Exceptional force, uncountably many solutions in the KPZ fixed point

We give a complete characterization of all eternal solutions $b(x,t)$ of the KPZ fixed point satisfying the asymptotic slope condition $\lim_{|x| \to \infty} \frac{b(x,0)}{x} = 2\xi$. For fixed $\xi$, there is exactly one eternal solution with probability one. However, in the second and third authors' work with Sepp\"al\"ainen, it was shown that there exists a random, countably infinite set of slopes, for which there exist at least two eternal solutions. These correspond to two non-coalescing families of infinite geodesics in the same direction for the directed landscape.

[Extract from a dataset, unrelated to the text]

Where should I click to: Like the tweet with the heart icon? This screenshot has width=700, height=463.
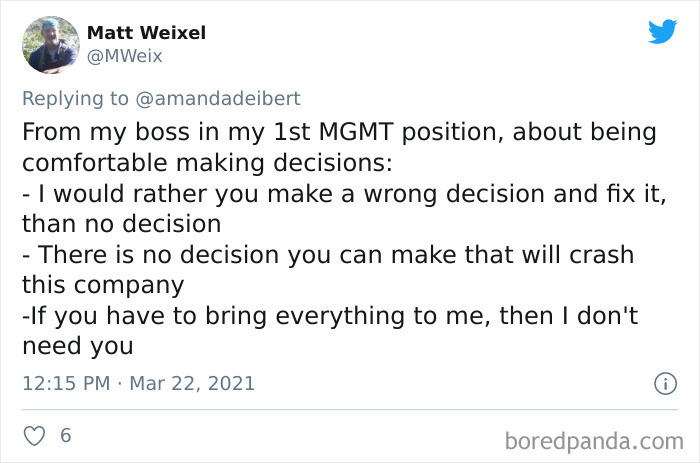[x=33, y=437]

We denote the two eternal solutions as $b^{\xi-}$ and $b^{\xi +}$. In the present paper, we show that, for the exceptional slopes, there are in fact uncountably many eternal solutions. To give the characterization, we show that these eternal solutions are in bijection with a certain set of bi-infinite competition interfaces. Each bi-infinite interface separates the plane into two connected components--a left component and a right component. A general eternal solution with slope $\xi$ is equal to $b^{\xi-}$ on the left component and equal to $b^{\xi +}$ on the right component. For these bi-infinite interfaces in the exceptional directions, we uncover new geometric phenomena that is not present for directed landscape geodesics.